陝西省は主要交通網の重要な接点である。なかでも西安は東西(上海(シャンハイ)―ウルムチー中央アジアの「東西大通路」)、南北(北京(ペキン)―成都(せいと)―昆明(こんめい)を連結する「南北大通路」)の2本の鉄道輸送の通路が貫通する要衝である。重要な路線として、2010年開通の鄭州(ていしゅう)西安高速鉄道、2013年開通の西宝旅客専用線(西安―宝鶏)、2017年開通予定の西成高速鉄道(西安―成都)等があげられる。高速鉄道利用で、北京まで約4時間、上海まで約5時間、広州まで約8時間である。

 また西安は、北京に次ぐ高速道路の要衝でもある。省内には福銀高速道路(福州(ふくしゅう)―銀川(ぎんせん))、パオトウ高速道路(パオトウ―茂名(もめい))、京昆高速道路(北京―昆明)など計17本の高速自動車国道がある。
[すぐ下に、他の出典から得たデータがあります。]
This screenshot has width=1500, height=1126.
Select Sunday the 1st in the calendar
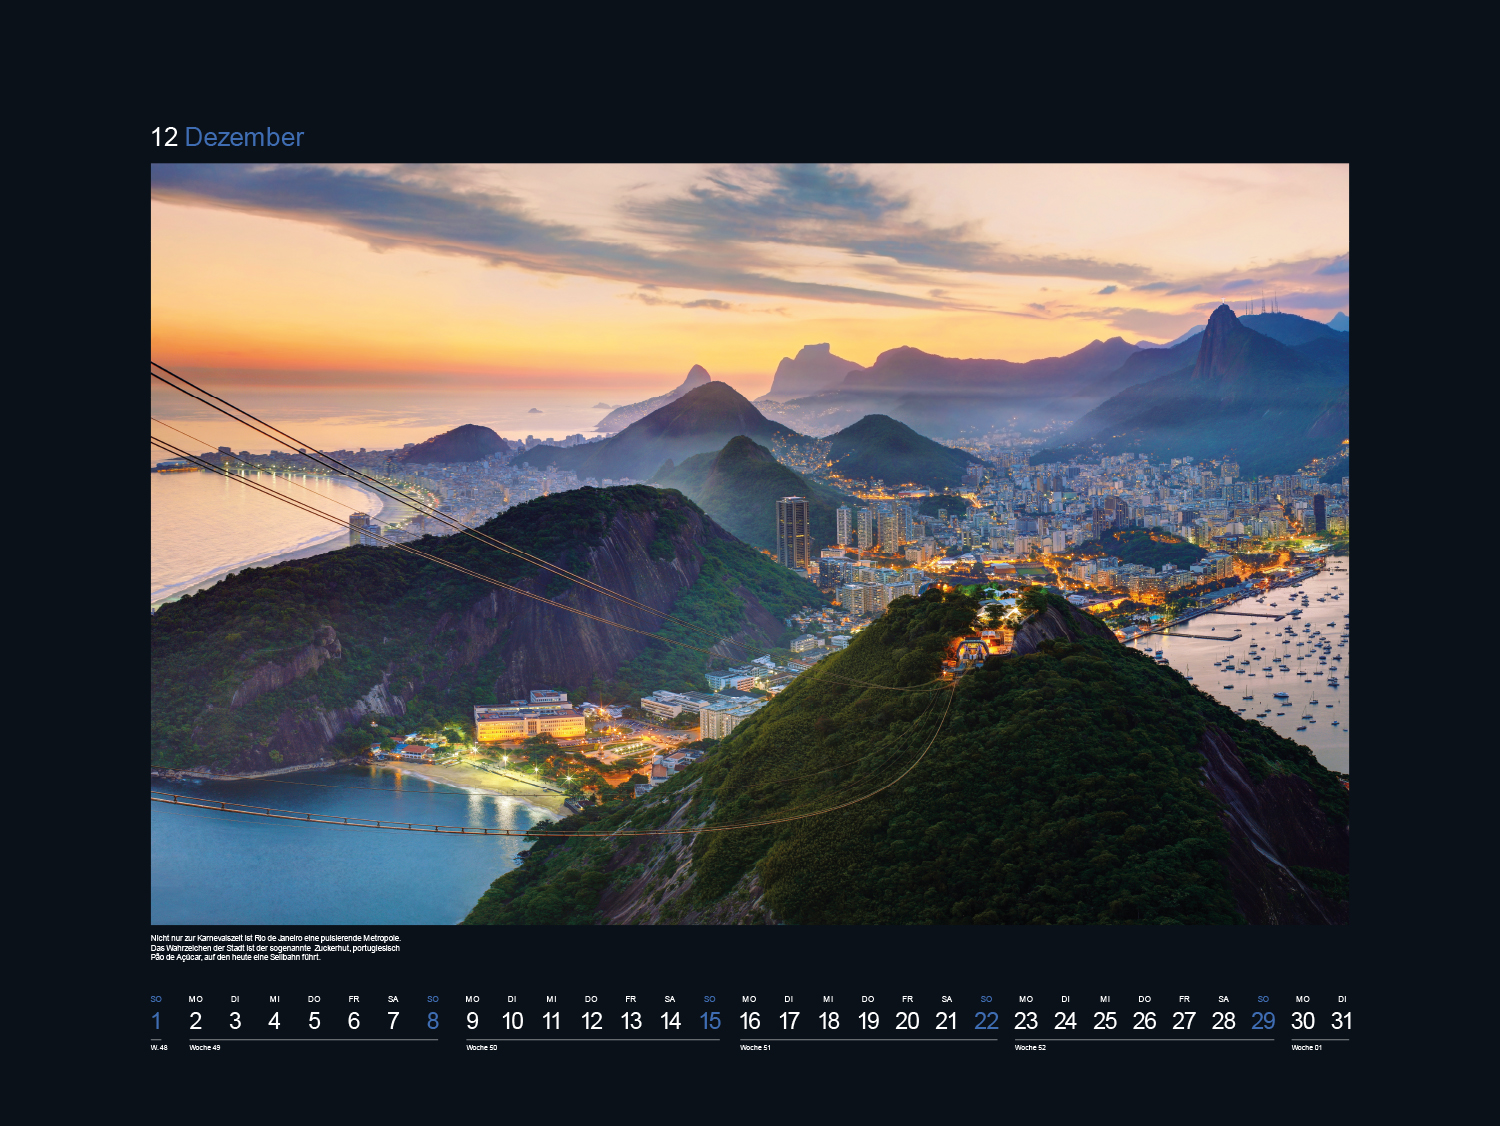(156, 1021)
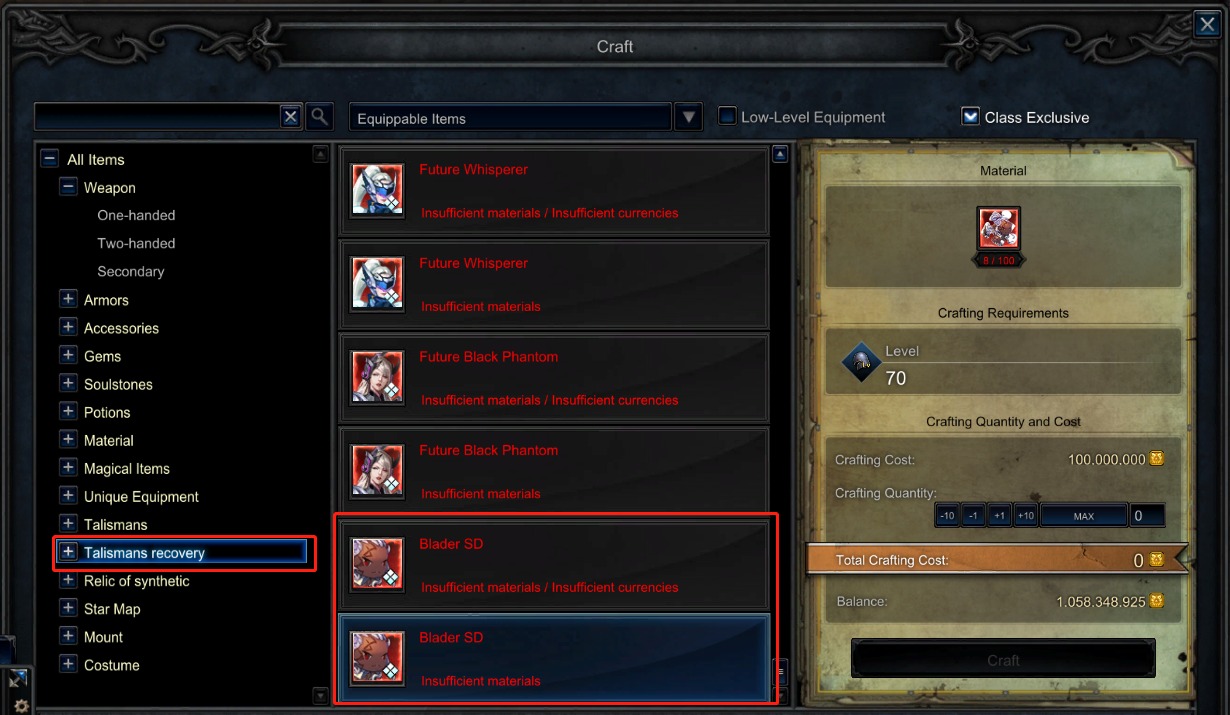Collapse the All Items tree node

(x=49, y=159)
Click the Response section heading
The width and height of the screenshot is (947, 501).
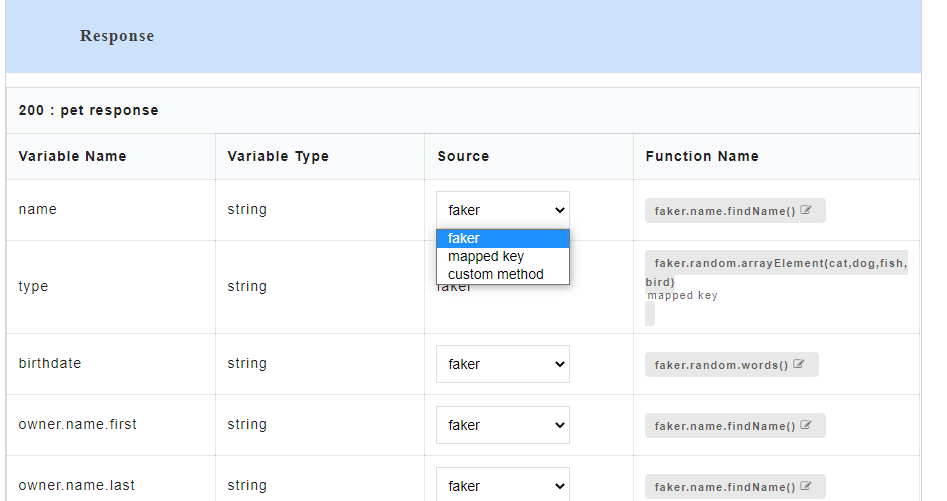click(x=117, y=36)
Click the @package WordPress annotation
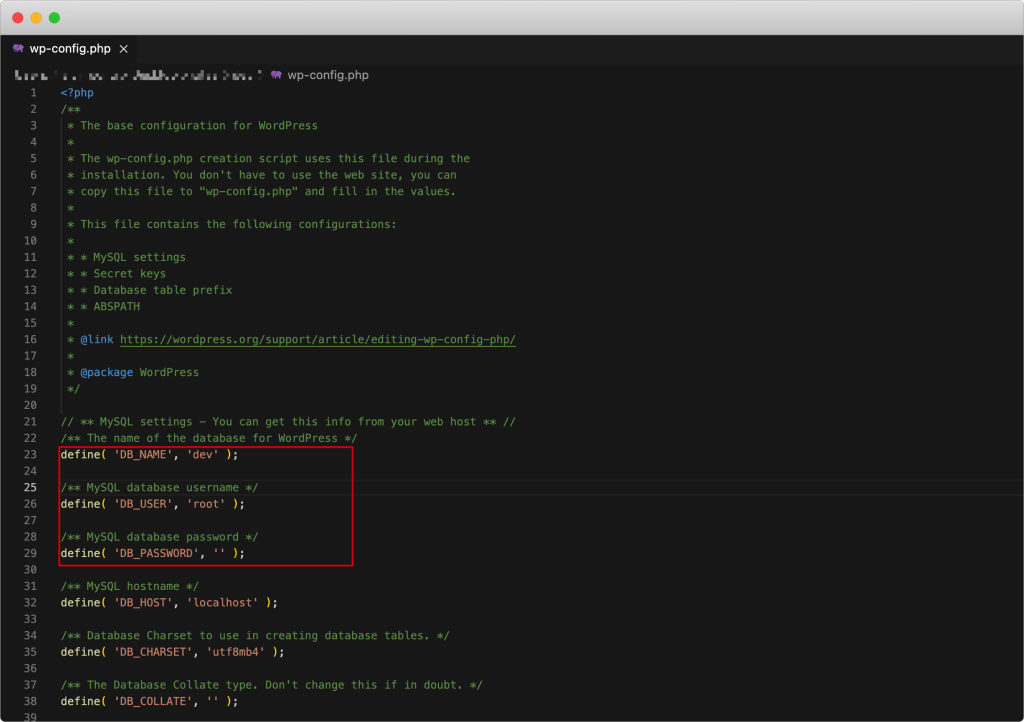 tap(139, 372)
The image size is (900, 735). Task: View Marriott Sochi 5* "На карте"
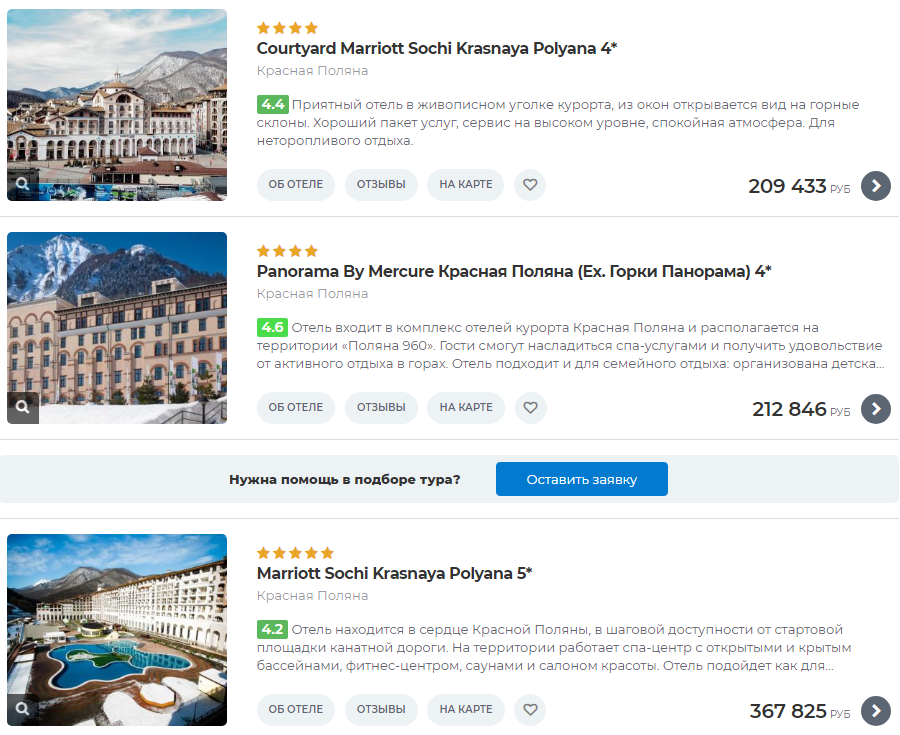tap(466, 710)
 西安咸陽国際空港は中国西北地方のハブ空港であり、年間旅客数が2900万人を超える(2015)。そのほか、楡林、延安、漢中(かんちゅう)、安康などに空港がある。

[于 海春 2016年9月16日]

文化

世界遺産の登録

1987年、ユネスコ(国連教育科学文化機関)により、西安市にある「秦の始皇陵」(文化遺産)が世界遺産に登録された。また、2014年に世界遺産に登録された「シルク・ロード:長安‐天山(てんざん)回廊の交易路網」(文化遺産)の構成資産には、西安市にある漢長安城未央宮(びおうきゅう)遺跡、唐長安城大明宮(たいめいきゅう)遺跡、大雁(だいがん)塔、小雁塔、興教寺塔、漢中市にある張騫(ちょうけん)墓、咸陽市にある彬(ひん)県大仏寺石窟(せっくつ)の計7件が含まれている。

[于 海春 2016年9月16日]

日本との関係

外務省編『海外在留邦人数調査統計』によると、2014年(平成26)10月時点の在留邦人数は147人で、そのほとんどが西安市に在住している。1983年(昭和58)、唐の時代からの交流と有数の古都という共通点から、京都府と友好提携を結んだ。1994年には唐の時代に留学した空海(くうかい)との縁で彼の出生地である香川県と、2010年には奈良県と友好提携を締結している。

 陝西省に進出している日系企業は約200社で、1985年進出の横河電機、1986年進出の古河電気工業を嚆矢(こうし)に、ブラザー工業、ダイキン工業、三菱電機、東芝、日立製作所などがあげられる。進出分野は電機をはじめとする製造業、IT、アウトソーシングサービスなどである。